翼とあおいは手をつないで、緊張感を保ちながら歩いて帰っていた。
そしてものの3分ほどで到着。
鍵を開けて部屋に入り、鍵を閉めて荷物を置くと翼はすぐにあおいを求めた。
「っふ…」
濃厚のキスをしていると、口の端からあおいの艶のある声が漏れた。
それが余計翼を欲情させている。
唇を開放すると、舌で首筋をなぞった。
鎖骨を舌先で刺激すればあおいの体が跳ね上がった。
「っ、ね、…翼はもう経験あるんだね」
「…ないよ」
「うそだぁ」
「余裕あるね」
「慣れてるー」
「うるさーい」
そう言って翼は服をまくりあげて胸をふにっと揉む。
「ぁ…」
「余裕なくしてやるよ」
と言いつつ一番余裕がないのが翼だったり。
しかしそれを思わせないのが俳優なのだ。
ブラジャーをあげて胸の尖端を舐めると、つらそうな声で喘ぐ。
空いている手では反対側の突起をこねてみる。
すると力が抜けてきたのか足が震えていた。
翼は行為をいったんやめ、あおいをお姫様抱っこをして、やわらかいソファに寝かせた。
そして再開する。
媚薬を我慢していた分、翼のモノは勃起して耐え切れずになりそうで怖い翼。
すぐにでも犯したい。
けど優しくしたい。
お互いが初めてだと知っているから。
「ぁ、んあっ、っふん…」
「っは…ん…かわいいよ、あおい」
「ゃ…言わないで…」
それからパンツをずらして一本指を入れた。
「っ…」
「痛いか?」
「大丈夫…お願い続けて」
「あぁ」
指を前後させるといやらしい声が響く。
それに乗って興奮気味の翼は、クリトリスを刺激してさらに喘がせる。
次第になにかがこみあげてくるものに耐え切れず、あおいは一人達した。
「はぁ、んあ、は…っ」
「俺もいきたい」
ベルトを外して翼は自分の勃起したモノを挿入する。
「ぁあっ!」
「ぅ…めっちゃ…ぬるぬる…」
「言っちゃや…」
「ゆっくり動くな」
「うん」
ゆっくり出し入れすると喘ぎ声はかなり大きく出る。
それが翼を余計欲情させた。
「あ、やばい、きもちい…」
その快楽におぼれていると、こり、としたところを見つけた。
そこを刺激するとあおいの声が大きく反応する。
ぎゅう、と締め付けられて、翼はさらに興奮した。
「い、く。

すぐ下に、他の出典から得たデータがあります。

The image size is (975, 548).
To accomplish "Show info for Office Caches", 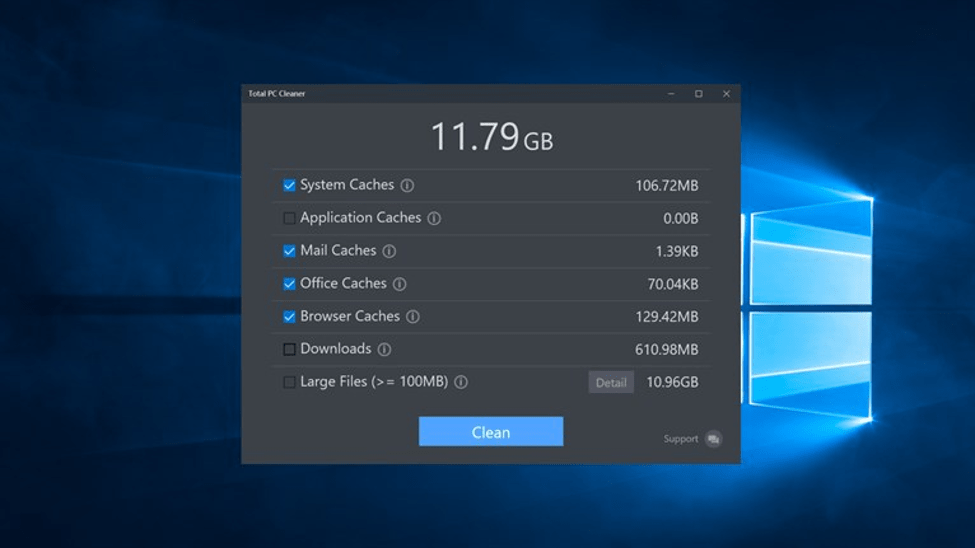I will [399, 284].
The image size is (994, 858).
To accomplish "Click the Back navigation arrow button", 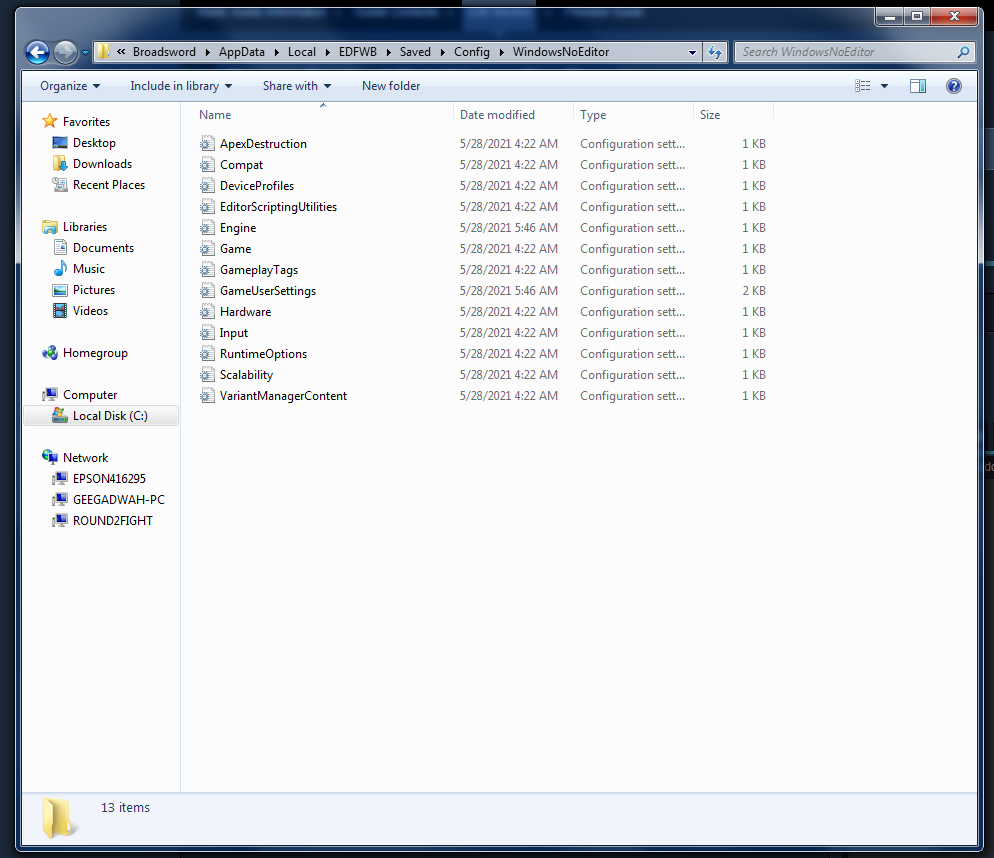I will point(37,52).
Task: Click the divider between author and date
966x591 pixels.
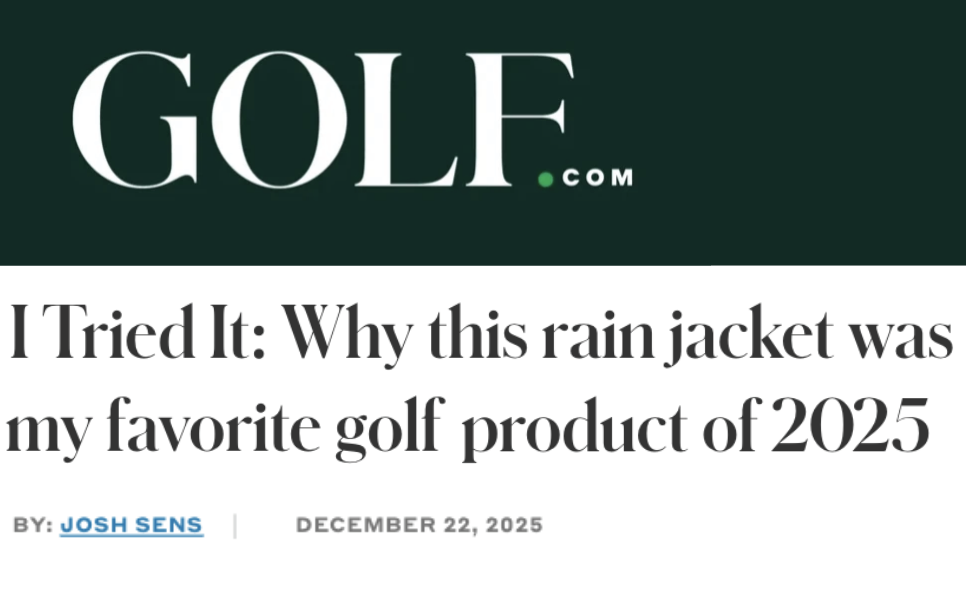Action: (235, 526)
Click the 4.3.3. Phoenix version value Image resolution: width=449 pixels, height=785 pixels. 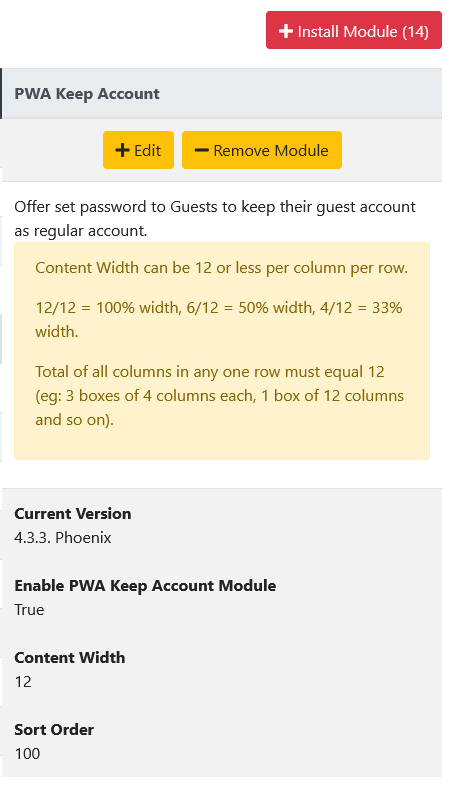tap(63, 538)
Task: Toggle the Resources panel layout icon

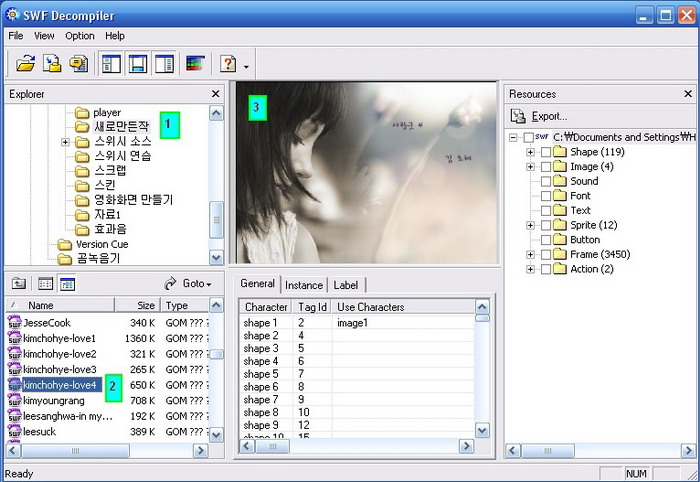Action: (163, 64)
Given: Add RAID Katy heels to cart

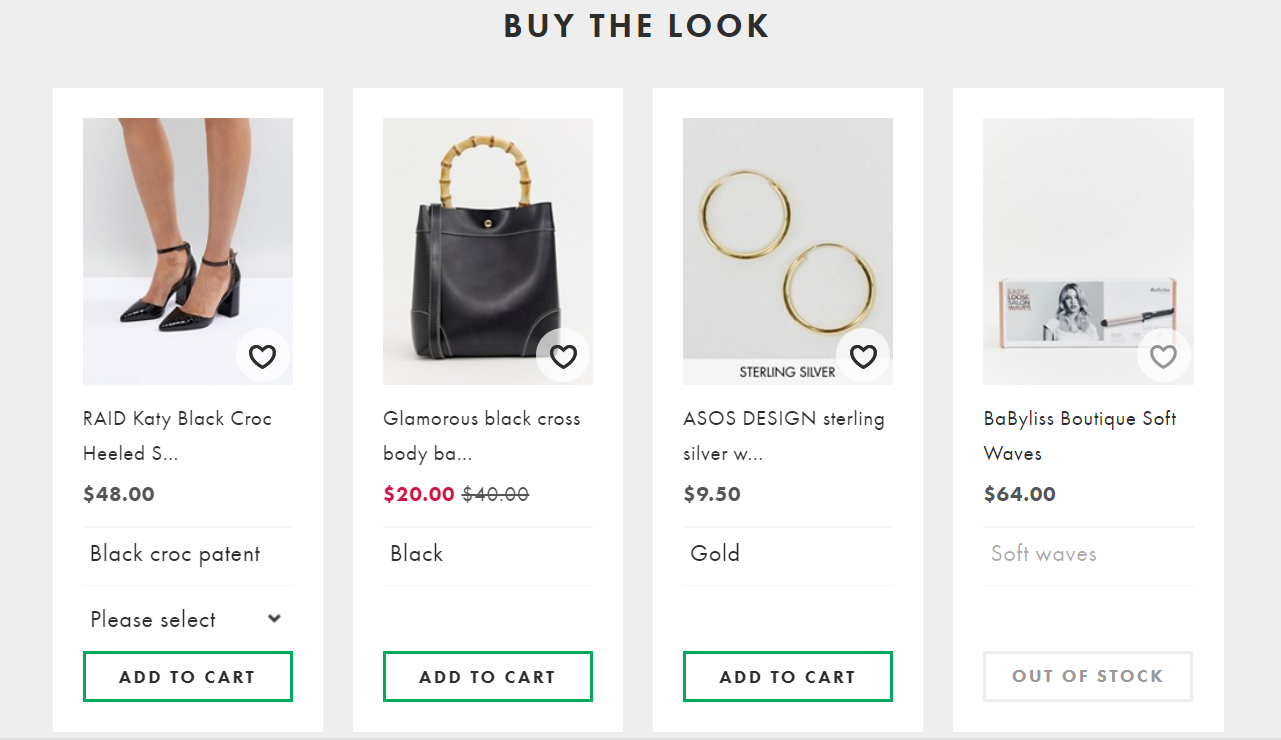Looking at the screenshot, I should pos(187,677).
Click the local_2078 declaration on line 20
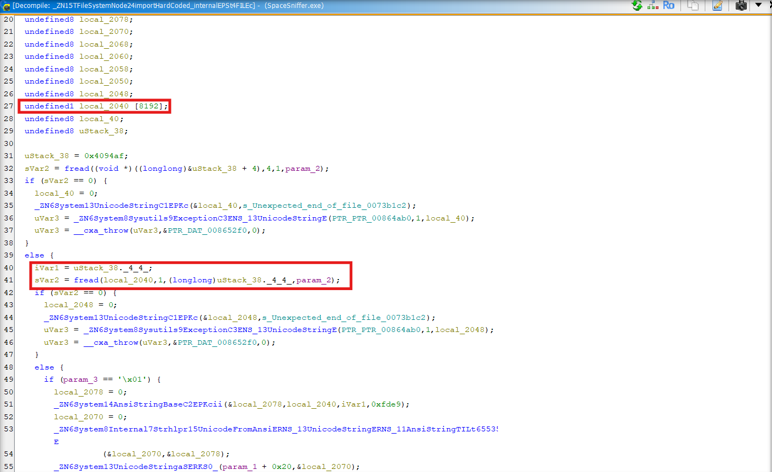 point(102,19)
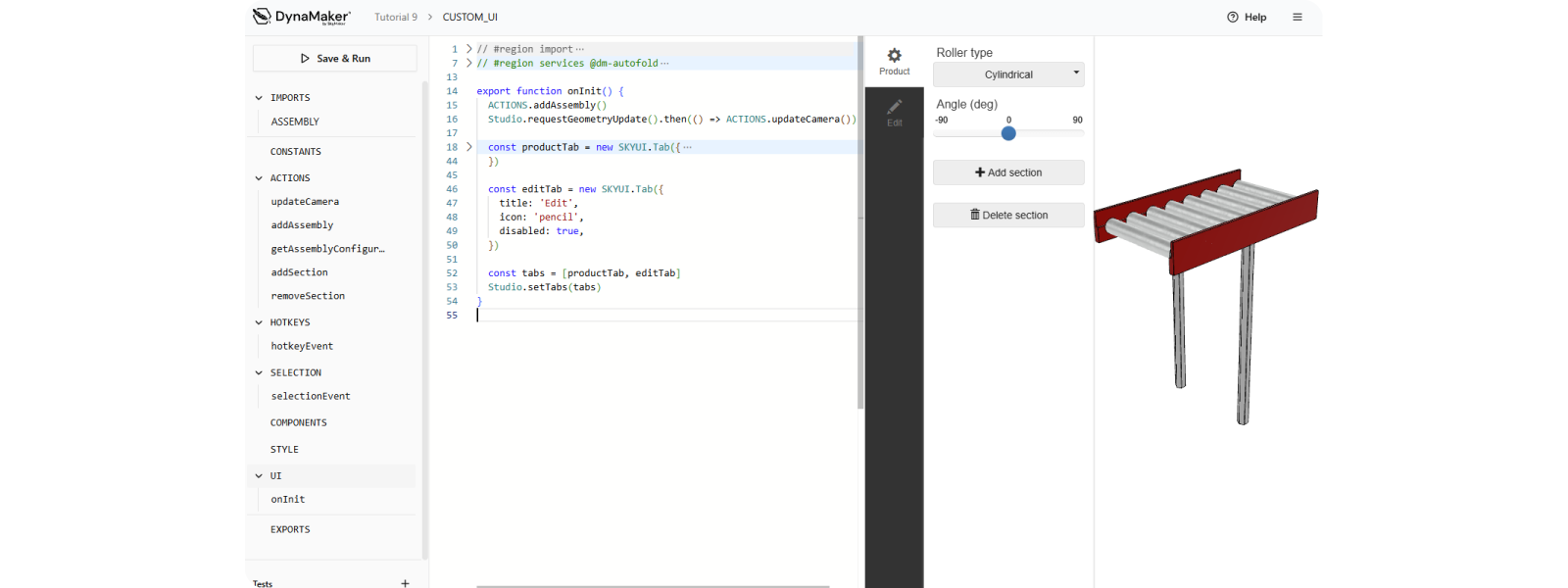
Task: Open the CONSTANTS section
Action: pyautogui.click(x=296, y=152)
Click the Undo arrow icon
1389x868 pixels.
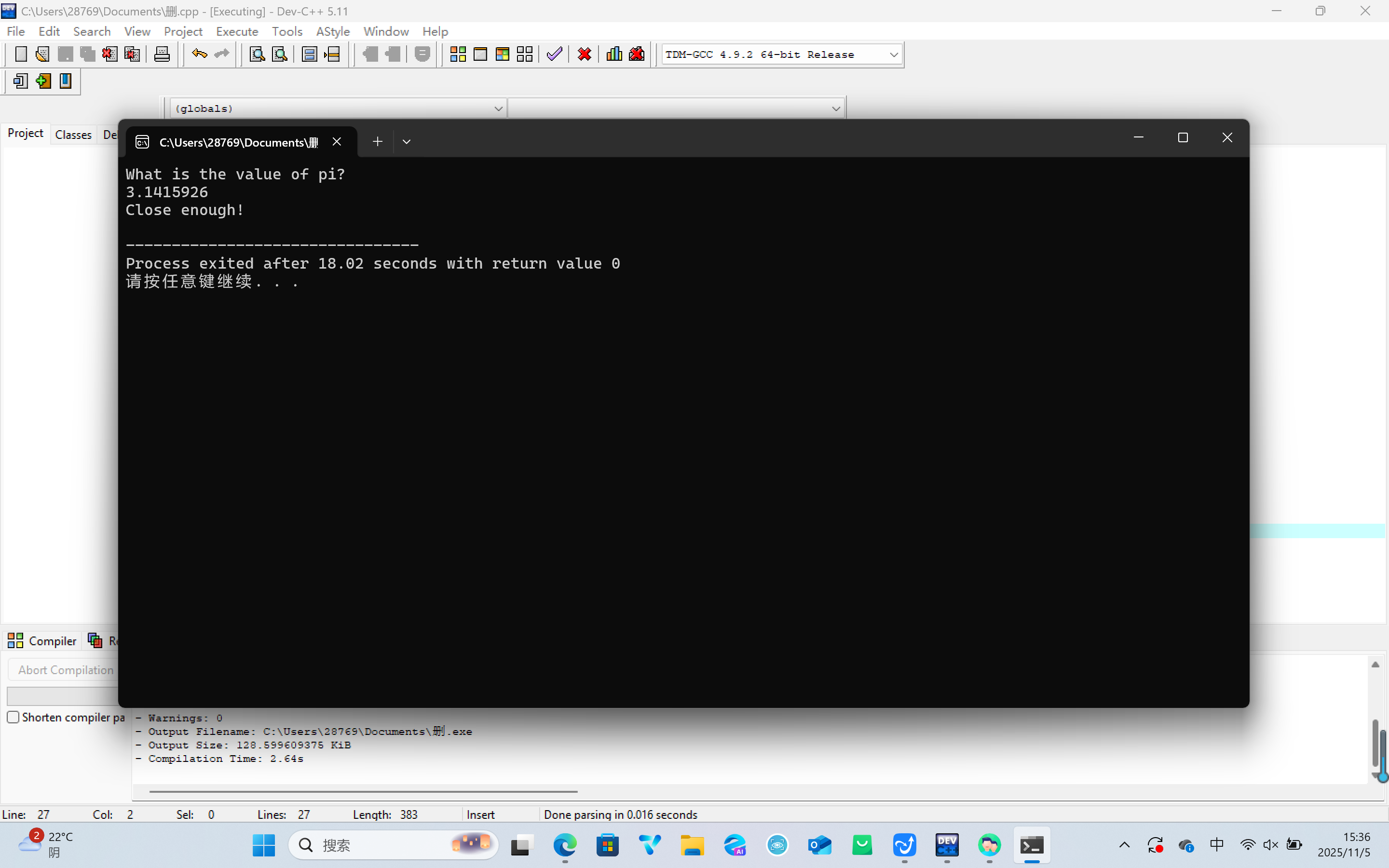click(x=199, y=54)
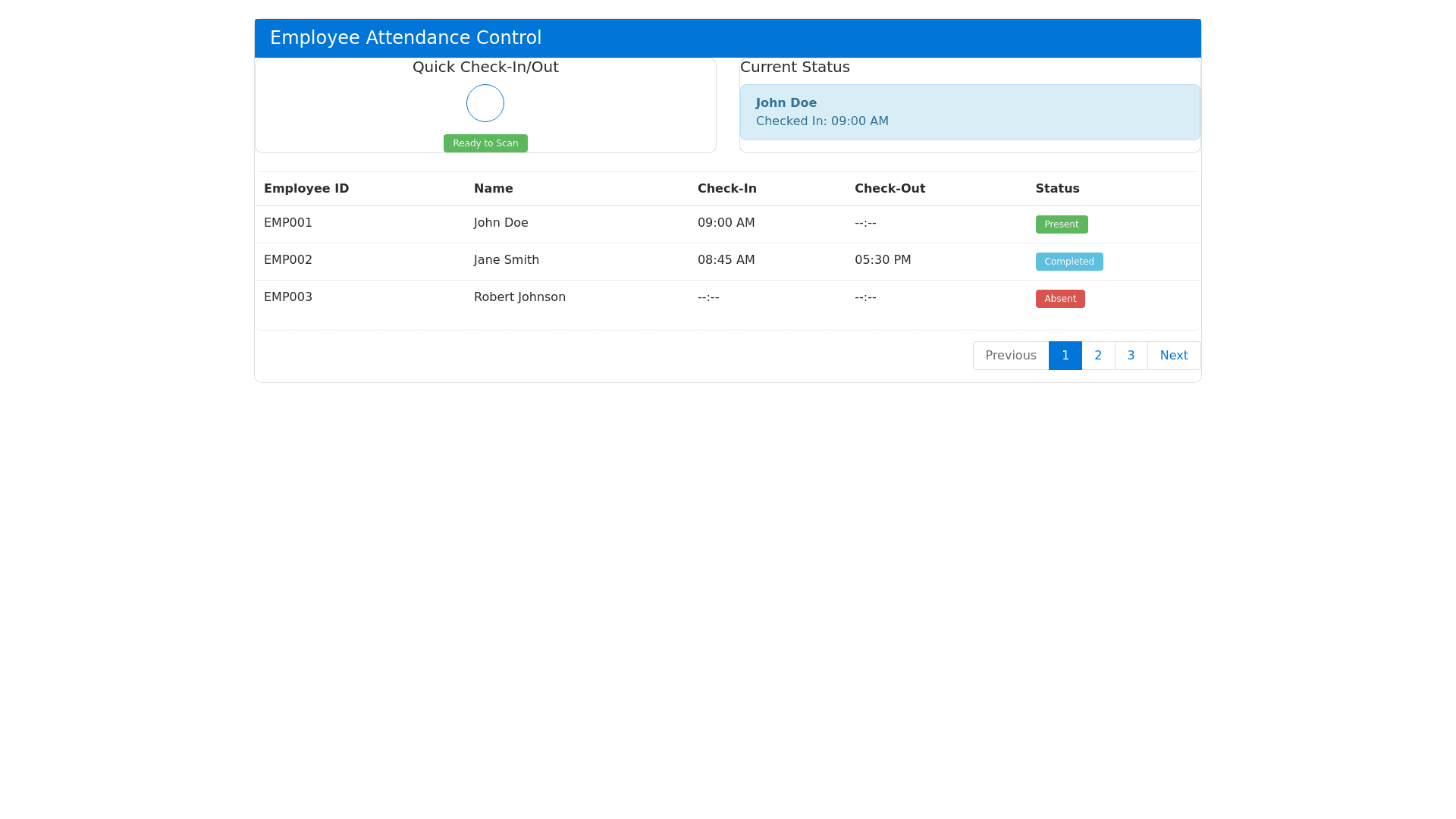Click the Next page link
This screenshot has height=819, width=1456.
point(1173,356)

いっていい?」
パンパン、と乾いた音を立てながらピストン運動していると、翼も限界になっていた。
「い、よ…」
「…っくあっ」
「ぁああんん!」
精液は下に組み敷いていたあおいのお腹に出した。
互いに初めての経験で、後処理はたどたどしかった。
二人で笑いあう。
その後は翼の腕枕でべたべたとしていた。
「あの約束覚えてる?」
「…唐突に。でもわかる。結婚の話だろ?」
「うん」
「忘れるわけないだろ。今だって俺は安定するように仕事やってるし」
「そうなの?」
「当たり前。あおいと結婚できるように頑張るから。浮気するなよ?」
「翼こそ」
おでこを重ねて互いに笑うと、自然と幸せが出てきた。
この二人は、夢を実現するために各々努力すると誓い合った。
翌日、翼をあおいのマンションから見送ることになる。
「いってらっしゃい翼!」
「いってらっしゃいだけ?」
「…ちゅーは?」
「…はず!!」
「それは俺のセリフ」
お互い黙って見つめあう。
自然と顔を近づけて目をつぶってゆっくりキスをした。
昨日とは違ってささやかな、触れ合うだけのライトなキス。
「いってきます」
「いってらっしゃい」
「……」
立ったまま動かずにいると、あおいは不思議そうに眺めていた。
すると振り返って翼は宣言した。
「今夜、待ってろよ。またたくさんイチャイチャしような」
「!わかったからいきなさい!!」
「あぁ」
ぱたん、と玄関が閉まる。
そのあとを幸せそうな表情で見送ったあおいだった。